I think of Mama all alone with Daddy and gulp, “What about Mama?”
“Oh, we’ll be grown up by then. It’ll just be you and me. Now go to sleep and don’t kick me.”
I decide to pray, but I can’t figure out who or what God is. All I know about God is he’s supposed to be an old bearded man in a white cape. I don’t really want to pray to poor Jesus. I’ve seen pictures of him hanging in the grocer’s store—nailed up and bleeding from the cross, looking skinnier than Daddy, even. Daddy says God doesn’t exist. I shut my eyes as I listen to Berta’s sleeping noises and talk in my head to anybody who will maybe, someday, listen and make things better, like in the stories I read with happily-ever-after endings.
Chapter Five
Cocoloco
Daddy says coconuts are just like him: they don’t survive in cold climates—they must have warm, sandy soil and plenty of sunshine. They grow between the Tropics of Cancer and Capricorn. Cocoloco is right in the zone at latitude 18° N. In the daytime, when Daddy is sober, he sometimes reads to me from the article he’s writing for National Geographic about our finca.

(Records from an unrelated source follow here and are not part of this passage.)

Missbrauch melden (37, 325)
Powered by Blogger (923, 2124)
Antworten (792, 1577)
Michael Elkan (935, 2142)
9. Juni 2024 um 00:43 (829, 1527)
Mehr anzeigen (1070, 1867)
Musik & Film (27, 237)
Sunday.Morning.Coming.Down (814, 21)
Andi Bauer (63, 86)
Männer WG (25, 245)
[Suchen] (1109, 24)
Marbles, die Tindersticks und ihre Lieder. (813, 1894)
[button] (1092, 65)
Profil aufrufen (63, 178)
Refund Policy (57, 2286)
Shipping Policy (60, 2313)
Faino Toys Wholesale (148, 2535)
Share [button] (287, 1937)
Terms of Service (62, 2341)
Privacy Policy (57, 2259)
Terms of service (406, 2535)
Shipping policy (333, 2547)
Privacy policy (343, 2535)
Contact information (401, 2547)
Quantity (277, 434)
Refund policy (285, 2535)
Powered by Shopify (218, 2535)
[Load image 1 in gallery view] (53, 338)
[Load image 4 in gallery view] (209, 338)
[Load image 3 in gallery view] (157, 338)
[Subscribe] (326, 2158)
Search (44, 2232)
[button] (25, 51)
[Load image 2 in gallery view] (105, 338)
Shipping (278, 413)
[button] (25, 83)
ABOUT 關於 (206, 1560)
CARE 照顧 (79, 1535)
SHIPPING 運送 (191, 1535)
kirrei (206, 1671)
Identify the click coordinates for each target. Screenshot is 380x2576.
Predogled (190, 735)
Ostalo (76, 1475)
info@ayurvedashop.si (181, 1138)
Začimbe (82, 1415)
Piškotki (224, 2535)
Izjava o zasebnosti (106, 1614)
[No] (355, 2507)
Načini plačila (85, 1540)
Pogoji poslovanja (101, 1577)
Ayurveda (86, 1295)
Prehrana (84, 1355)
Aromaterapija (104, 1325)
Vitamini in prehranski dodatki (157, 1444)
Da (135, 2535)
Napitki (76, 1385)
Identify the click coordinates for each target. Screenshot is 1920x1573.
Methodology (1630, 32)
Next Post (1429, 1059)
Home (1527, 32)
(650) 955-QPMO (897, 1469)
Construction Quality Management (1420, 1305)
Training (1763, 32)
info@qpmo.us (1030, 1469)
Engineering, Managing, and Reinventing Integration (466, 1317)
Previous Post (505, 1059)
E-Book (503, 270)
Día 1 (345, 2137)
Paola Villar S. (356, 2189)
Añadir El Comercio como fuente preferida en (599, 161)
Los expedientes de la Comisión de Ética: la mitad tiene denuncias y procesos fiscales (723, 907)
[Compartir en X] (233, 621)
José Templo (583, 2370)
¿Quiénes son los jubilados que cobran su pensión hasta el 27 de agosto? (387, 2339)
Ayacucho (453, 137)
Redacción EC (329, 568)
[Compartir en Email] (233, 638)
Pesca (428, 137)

He says he hopes the magazine will publish it. He writes in longhand, and then Mama types it up on the Royal portable. His article is how I know so much about coconuts, which originated in southern Asia. Because the nuts float, they bobbed across the Pacific Ocean to far shores, carried by currents until they made landfall and sprouted to new life throughout the tropics. The survivors of these voyages dot the water’s edge all along Cocoloco’s shoreline. The raggedy palms, starved of real soil, still manage to put down roots on the beach just above the high water mark. The roots are shallow and spreading and hold tight to the earth like hundreds of tentacles.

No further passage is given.